In fact, there are numerous data-related challenges they face that cause data quality issues which are highlighted in the report. At the top is outdated contact information, cited by 32 per cent of respondents. In second place is compliance with evolving data regulations, raised by 25 per cent of interviewees, with incomplete customer profiles third at 23 per cent. Each of these issues compounds when records are scattered across systems that do not synchronise in real-time.
Other data-related challenges include identity fraud or impersonation cited by 17 per cent of respondents, duplicate records by 15 per cent, and difficulty in integrating multiple data sources was raised by 12 per cent. While these three areas receive slightly lower scores their aggregate cost can surpass more visible pain points. Fraud losses tend to spike in isolation, while manual deduplication efforts often accumulate without warning or budget allocation.

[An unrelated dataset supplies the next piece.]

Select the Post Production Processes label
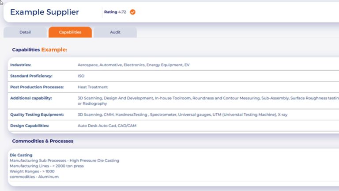339x191 pixels. [x=37, y=87]
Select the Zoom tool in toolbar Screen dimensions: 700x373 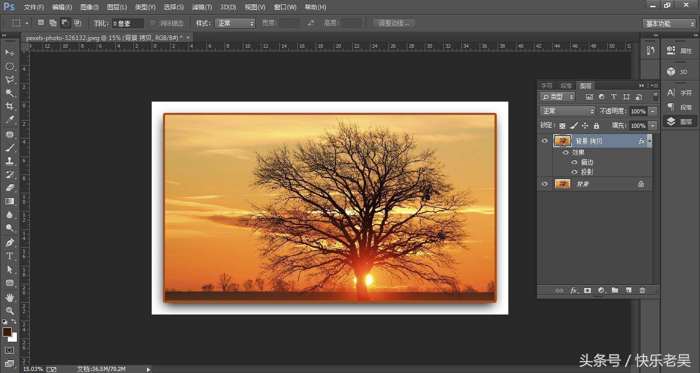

It’s important to attack these root causes of data problems and turn ad hoc firefighting into a continuous, rules-driven process.
Undertake address verification
To begin with put processes in place that deliver address verification to ensure contact data accuracy on an ongoing basis. It’s only with clean and verified addresses that it’s possible to provide a fast and frictionless shopping experience that consumers expect. Also, clean customer data can be effectively analysed to gain valuable customer insight that can be used to keep them happy, with personalised communications and offers. Furthermore, on the ID side, with up-to-date and standardised customer addresses it’s much easier to match and verify identities across multiple sources. Therefore, verifying the accuracy and legitimacy of an individual’s address should be the first stage in any identity related process, with any discrepancies between a claimed address and official records acting as red flags for fraud or compliance failures.
Address Lookup
Collecting accurate customer data should commence at the onboarding stage with an address lookup or autocomplete service. These tools deliver correct address data in real-time by providing a properly formatted, correct address when the user starts to input theirs. A key benefit of using such a service is the number of keystrokes required is cut by up to 81 per cent when entering an address, speeding up the onboarding process, enhancing the entire experience, making it much more likely that an application or purchase will be completed. Additionally, similar tools can correctly collect email addresses, telephone numbers and names at the first point of contact.
Dedupe data
Undertake data deduplication, because those organisations without data quality initiatives in place commonly experience 10 – 30 per cent duplicate rates on their customer databases. This adds cost in terms of time and money, particularly with printed communications and online outreach campaigns. Furthermore, it can have a negative impact on the sender’s reputation with customers receiving two or more of the same communication. The answer is to obtain an advanced fuzzy matching tool to merge and purge the most challenging records to create a ‘single user record’ and source an optimum single customer view (SCV). This insight is essential in improving customer communications, along with reducing the opportunity for fraud.
Data cleansing
Embark on data cleansing or suppression activity to highlight people who have moved or are no longer at the address on file. Along with removing incorrect addresses these services often include deceased flagging to stop the delivery of mail and other communications to those who have passed away, which can cause distress to their friends and relatives. The use of suppression strategies enables organisations to save money by not distributing inaccurate messaging, and therefore protect their reputation, while at the same time improving their targeting to overall enhance the customer experience.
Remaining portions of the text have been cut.